• Exercise set:
[A] In the Kotaro review, reproduce everything from "I'm officially hooked." down to "gift. Thanks Jon!" word for word.
[B] Answer these questions from the Kotaro review:
(i) What does Kotaro remind himself after he takes a tumble on the way to the market?
(ii) What kind of man shows an abundance of affection for Kotaro in another encounter?
(iii) How does the reviewer plan to examine each episode of the series?

• Provided passage:
———

OMG. I hit the nail on the head. Kotaro seems to be a pro when encountering a passed out woman and knows just the remedy. He rushes to the market to gather supplies, but then takes a tumble. He masks his physical pain and reminds himself, "I don't like crying." Yet in explaining to the recovering woman that she can apply a cold compress to puffy eyes after crying, he comforts her (in his feudal lord tone), "I won't dislike you even if you were crying. It's not wrong to cry." I am literally grasping the exterior of my heart. The writing and events are so basic, but the mirror effect that's happening is so poignant!
In another encounter, a Yakuza-type man shows an abundance of affection for our Kotaro. But we start to see that Kotaro, so formal, polite, and caring, doesn't do well with basic physical touch (i.e. hugs). Again, classic traits found in youth who have experienced trauma.
I'm officially hooked. This is a short series and I'll examine each episode with a writer's eye because these topics are the stories I want to write about.
I'm going to assume that Jon resonated with Kotaro as a character. But to suggest this show to me without any additional context, I wasn't ready for this emotional roller coaster. Kotaro is a mirror. Kotaro is Jon. Kotaro is me.
This show is such a creative gift. Thanks Jon!

———

• Information shown:
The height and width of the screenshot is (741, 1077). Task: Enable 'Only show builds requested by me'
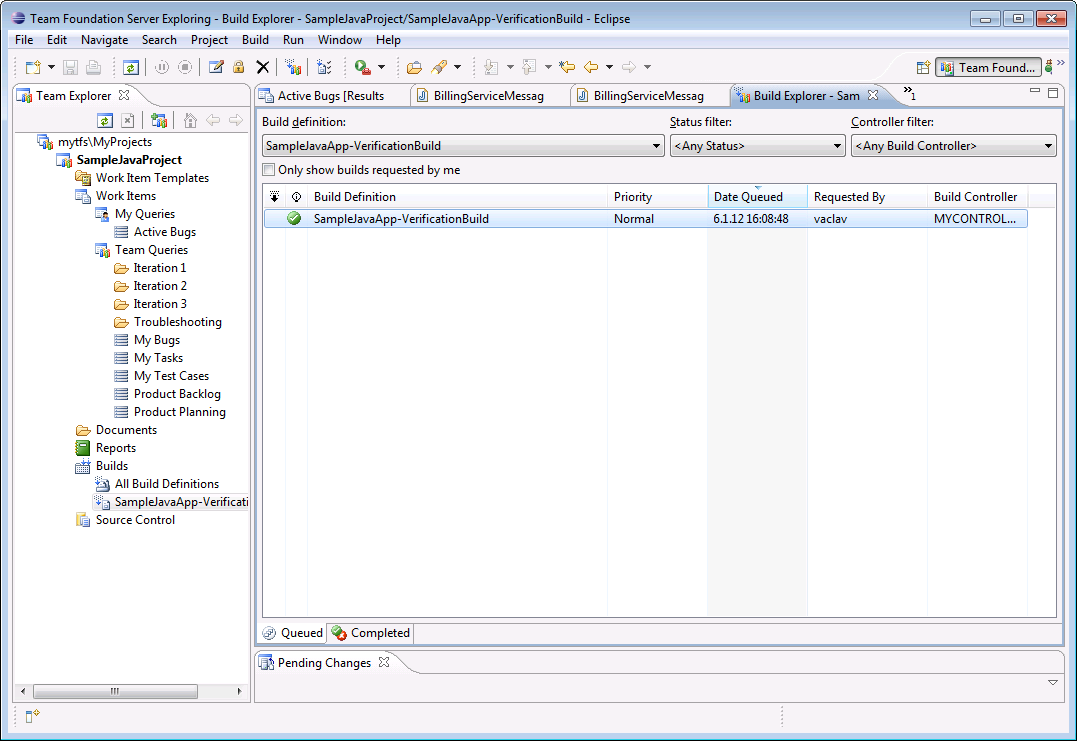click(268, 170)
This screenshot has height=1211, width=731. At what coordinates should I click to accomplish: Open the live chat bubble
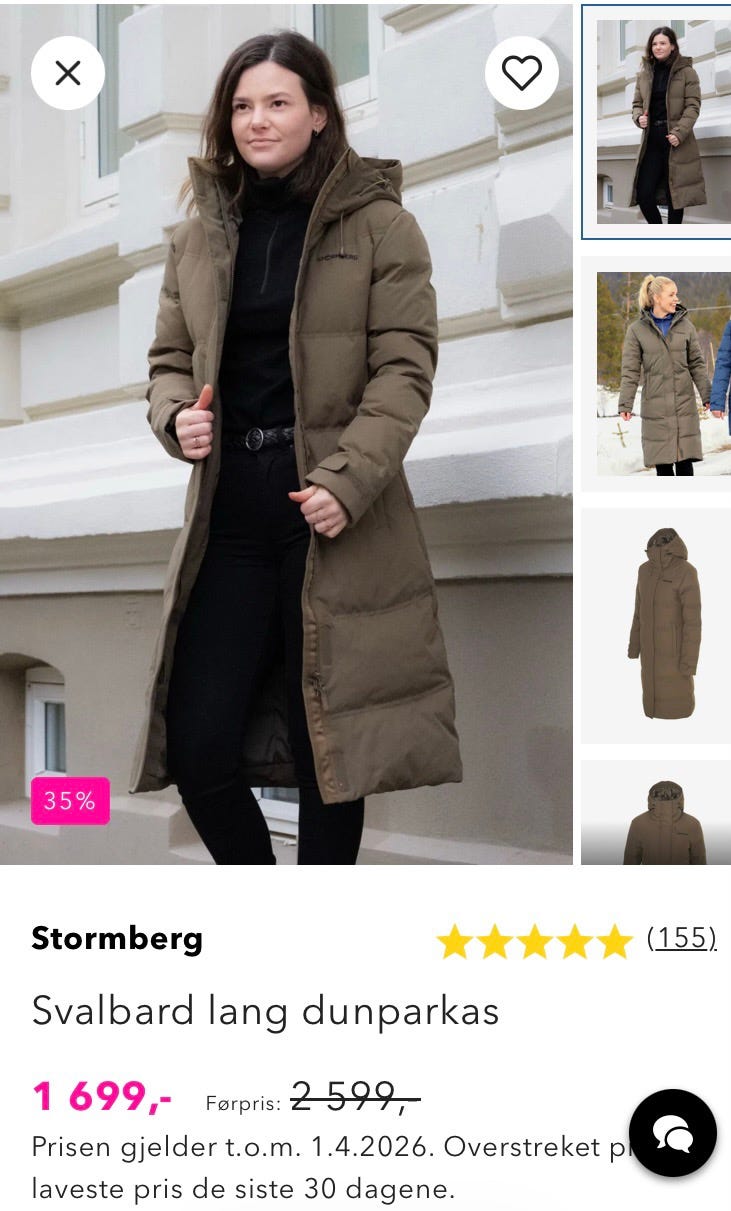(x=673, y=1133)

———

• Solutions to each task:
[A]
I'm officially hooked. This is a short series and I'll examine each episode with a writer's eye because these topics are the stories I want to write about.
I'm going to assume that Jon resonated with Kotaro as a character. But to suggest this show to me without any additional context, I wasn't ready for this emotional roller coaster. Kotaro is a mirror. Kotaro is Jon. Kotaro is me.
This show is such a creative gift. Thanks Jon!

[B]
(i) "I don't like crying."
(ii) A Yakuza-type man.
(iii) With a writer's eye.